■ Work item
An exact transcription of all the data is the expected reply.

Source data
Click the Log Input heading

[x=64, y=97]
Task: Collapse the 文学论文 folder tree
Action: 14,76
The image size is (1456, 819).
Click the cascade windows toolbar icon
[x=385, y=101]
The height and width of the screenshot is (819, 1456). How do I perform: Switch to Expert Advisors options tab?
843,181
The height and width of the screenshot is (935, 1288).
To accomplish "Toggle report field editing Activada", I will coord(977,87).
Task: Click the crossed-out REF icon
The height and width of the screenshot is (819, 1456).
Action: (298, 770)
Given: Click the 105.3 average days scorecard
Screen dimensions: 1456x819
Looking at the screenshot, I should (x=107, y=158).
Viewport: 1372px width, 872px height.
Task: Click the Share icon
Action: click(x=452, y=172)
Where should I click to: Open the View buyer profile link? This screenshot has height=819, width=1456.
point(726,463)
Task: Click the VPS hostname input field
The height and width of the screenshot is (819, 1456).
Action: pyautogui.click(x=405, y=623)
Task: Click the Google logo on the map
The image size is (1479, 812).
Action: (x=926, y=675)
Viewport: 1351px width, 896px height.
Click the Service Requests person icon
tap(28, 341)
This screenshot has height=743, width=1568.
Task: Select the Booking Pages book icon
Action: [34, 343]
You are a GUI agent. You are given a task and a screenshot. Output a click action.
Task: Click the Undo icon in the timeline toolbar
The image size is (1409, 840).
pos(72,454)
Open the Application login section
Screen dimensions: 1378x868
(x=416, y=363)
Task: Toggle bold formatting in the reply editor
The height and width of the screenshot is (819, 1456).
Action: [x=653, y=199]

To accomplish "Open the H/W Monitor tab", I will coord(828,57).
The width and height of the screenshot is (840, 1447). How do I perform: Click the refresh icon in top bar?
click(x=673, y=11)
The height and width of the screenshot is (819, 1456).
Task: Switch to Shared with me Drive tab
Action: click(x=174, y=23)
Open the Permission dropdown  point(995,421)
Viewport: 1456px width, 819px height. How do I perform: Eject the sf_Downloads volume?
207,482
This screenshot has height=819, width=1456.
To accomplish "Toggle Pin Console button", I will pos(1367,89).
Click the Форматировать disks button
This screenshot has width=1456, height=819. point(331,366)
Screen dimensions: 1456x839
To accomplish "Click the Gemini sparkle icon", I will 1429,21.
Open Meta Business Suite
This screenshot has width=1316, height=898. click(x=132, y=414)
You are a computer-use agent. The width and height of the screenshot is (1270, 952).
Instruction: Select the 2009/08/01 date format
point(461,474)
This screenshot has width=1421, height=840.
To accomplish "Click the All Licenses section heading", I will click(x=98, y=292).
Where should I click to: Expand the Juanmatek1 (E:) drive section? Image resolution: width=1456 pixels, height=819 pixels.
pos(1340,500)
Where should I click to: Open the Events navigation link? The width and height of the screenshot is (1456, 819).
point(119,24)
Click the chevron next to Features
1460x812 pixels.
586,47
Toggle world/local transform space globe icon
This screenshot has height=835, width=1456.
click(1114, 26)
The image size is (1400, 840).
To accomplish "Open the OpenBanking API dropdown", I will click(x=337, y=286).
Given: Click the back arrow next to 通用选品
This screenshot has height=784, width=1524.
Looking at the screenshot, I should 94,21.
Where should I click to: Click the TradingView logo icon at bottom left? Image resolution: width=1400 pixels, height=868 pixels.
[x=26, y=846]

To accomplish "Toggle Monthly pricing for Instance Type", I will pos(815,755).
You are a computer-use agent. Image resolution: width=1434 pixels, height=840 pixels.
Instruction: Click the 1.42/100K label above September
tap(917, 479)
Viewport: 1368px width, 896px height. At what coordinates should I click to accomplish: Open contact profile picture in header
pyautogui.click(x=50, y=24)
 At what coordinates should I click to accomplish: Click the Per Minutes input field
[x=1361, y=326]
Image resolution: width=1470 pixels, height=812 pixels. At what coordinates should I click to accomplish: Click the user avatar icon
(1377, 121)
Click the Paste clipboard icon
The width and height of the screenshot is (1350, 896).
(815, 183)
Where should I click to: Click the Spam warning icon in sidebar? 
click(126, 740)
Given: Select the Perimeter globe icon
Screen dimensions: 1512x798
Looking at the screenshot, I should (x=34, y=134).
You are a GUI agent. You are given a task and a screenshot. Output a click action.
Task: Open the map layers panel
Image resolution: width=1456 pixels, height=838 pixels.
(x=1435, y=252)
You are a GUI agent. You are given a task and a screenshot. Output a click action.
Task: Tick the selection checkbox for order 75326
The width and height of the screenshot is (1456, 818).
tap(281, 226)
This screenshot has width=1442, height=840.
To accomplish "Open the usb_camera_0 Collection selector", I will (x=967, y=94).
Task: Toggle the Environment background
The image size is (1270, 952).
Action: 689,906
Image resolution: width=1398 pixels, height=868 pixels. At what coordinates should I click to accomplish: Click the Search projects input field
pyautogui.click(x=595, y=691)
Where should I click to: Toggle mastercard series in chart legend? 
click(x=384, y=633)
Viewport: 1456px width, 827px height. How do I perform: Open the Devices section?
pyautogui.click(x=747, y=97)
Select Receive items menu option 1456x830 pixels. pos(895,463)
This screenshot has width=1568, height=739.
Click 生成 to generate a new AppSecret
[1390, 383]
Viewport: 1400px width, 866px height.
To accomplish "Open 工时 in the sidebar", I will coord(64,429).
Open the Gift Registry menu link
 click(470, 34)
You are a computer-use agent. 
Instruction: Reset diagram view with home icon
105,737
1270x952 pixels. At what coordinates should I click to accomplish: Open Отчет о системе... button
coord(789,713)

■ Reply to the task
Click the Log Input heading

[x=64, y=97]
Task: Collapse the 文学论文 folder tree
Action: 14,76
The image size is (1456, 819).
Click the cascade windows toolbar icon
[x=385, y=101]
The height and width of the screenshot is (819, 1456). How do I perform: Switch to Expert Advisors options tab?
843,181
The height and width of the screenshot is (935, 1288).
To accomplish "Toggle report field editing Activada", I will coord(977,87).
Task: Click the crossed-out REF icon
The height and width of the screenshot is (819, 1456).
Action: (298, 770)
Given: Click the 105.3 average days scorecard
Screen dimensions: 1456x819
Looking at the screenshot, I should (x=107, y=158).
Viewport: 1372px width, 872px height.
Task: Click the Share icon
Action: click(x=452, y=172)
Where should I click to: Open the View buyer profile link? This screenshot has height=819, width=1456.
point(726,463)
Task: Click the VPS hostname input field
The height and width of the screenshot is (819, 1456).
Action: pyautogui.click(x=405, y=623)
Task: Click the Google logo on the map
The image size is (1479, 812).
Action: (x=926, y=675)
Viewport: 1351px width, 896px height.
Click the Service Requests person icon
tap(28, 341)
This screenshot has height=743, width=1568.
Task: Select the Booking Pages book icon
Action: [34, 343]
You are a GUI agent. You are given a task and a screenshot. Output a click action.
Task: Click the Undo icon in the timeline toolbar
The image size is (1409, 840).
pos(72,454)
Open the Application login section
Screen dimensions: 1378x868
(x=416, y=363)
Task: Toggle bold formatting in the reply editor
The height and width of the screenshot is (819, 1456).
Action: [x=653, y=199]

To accomplish "Open the H/W Monitor tab", I will coord(828,57).
The width and height of the screenshot is (840, 1447). How do I perform: Click the refresh icon in top bar?
click(x=673, y=11)
The height and width of the screenshot is (819, 1456).
Task: Switch to Shared with me Drive tab
Action: click(x=174, y=23)
Open the Permission dropdown  point(995,421)
Viewport: 1456px width, 819px height. How do I perform: Eject the sf_Downloads volume?
207,482
This screenshot has height=819, width=1456.
To accomplish "Toggle Pin Console button", I will pos(1367,89).
Click the Форматировать disks button
This screenshot has width=1456, height=819. point(331,366)
Screen dimensions: 1456x839
To accomplish "Click the Gemini sparkle icon", I will 1429,21.
Open Meta Business Suite
This screenshot has width=1316, height=898. click(x=132, y=414)
You are a computer-use agent. The width and height of the screenshot is (1270, 952).
Instruction: Select the 2009/08/01 date format
point(461,474)
This screenshot has width=1421, height=840.
To accomplish "Click the All Licenses section heading", I will click(x=98, y=292).
Where should I click to: Expand the Juanmatek1 (E:) drive section? Image resolution: width=1456 pixels, height=819 pixels.
pos(1340,500)
Where should I click to: Open the Events navigation link? The width and height of the screenshot is (1456, 819).
point(119,24)
Click the chevron next to Features
1460x812 pixels.
586,47
Toggle world/local transform space globe icon
This screenshot has height=835, width=1456.
click(1114, 26)
The image size is (1400, 840).
To accomplish "Open the OpenBanking API dropdown", I will click(x=337, y=286).
Given: Click the back arrow next to 通用选品
This screenshot has height=784, width=1524.
Looking at the screenshot, I should 94,21.
Where should I click to: Click the TradingView logo icon at bottom left? Image resolution: width=1400 pixels, height=868 pixels.
[x=26, y=846]

To accomplish "Toggle Monthly pricing for Instance Type", I will pos(815,755).
You are a computer-use agent. Image resolution: width=1434 pixels, height=840 pixels.
Instruction: Click the 1.42/100K label above September
tap(917, 479)
Viewport: 1368px width, 896px height. At what coordinates should I click to accomplish: Open contact profile picture in header
pyautogui.click(x=50, y=24)
 At what coordinates should I click to accomplish: Click the Per Minutes input field
[x=1361, y=326]
Image resolution: width=1470 pixels, height=812 pixels. At what coordinates should I click to accomplish: Click the user avatar icon
(1377, 121)
Click the Paste clipboard icon
The width and height of the screenshot is (1350, 896).
(815, 183)
Where should I click to: Click the Spam warning icon in sidebar? 
click(126, 740)
Given: Select the Perimeter globe icon
Screen dimensions: 1512x798
Looking at the screenshot, I should (x=34, y=134).
You are a GUI agent. You are given a task and a screenshot. Output a click action.
Task: Open the map layers panel
Image resolution: width=1456 pixels, height=838 pixels.
(x=1435, y=252)
You are a GUI agent. You are given a task and a screenshot. Output a click action.
Task: Tick the selection checkbox for order 75326
The width and height of the screenshot is (1456, 818).
tap(281, 226)
This screenshot has width=1442, height=840.
To accomplish "Open the usb_camera_0 Collection selector", I will (x=967, y=94).
Task: Toggle the Environment background
The image size is (1270, 952).
Action: 689,906
Image resolution: width=1398 pixels, height=868 pixels. At what coordinates should I click to accomplish: Click the Search projects input field
pyautogui.click(x=595, y=691)
Where should I click to: Toggle mastercard series in chart legend? 
click(x=384, y=633)
Viewport: 1456px width, 827px height. How do I perform: Open the Devices section?
pyautogui.click(x=747, y=97)
Select Receive items menu option 1456x830 pixels. pos(895,463)
This screenshot has width=1568, height=739.
Click 生成 to generate a new AppSecret
[1390, 383]
Viewport: 1400px width, 866px height.
To accomplish "Open 工时 in the sidebar", I will coord(64,429).
Open the Gift Registry menu link
 click(470, 34)
You are a computer-use agent. 
Instruction: Reset diagram view with home icon
105,737
1270x952 pixels. At what coordinates should I click to accomplish: Open Отчет о системе... button
coord(789,713)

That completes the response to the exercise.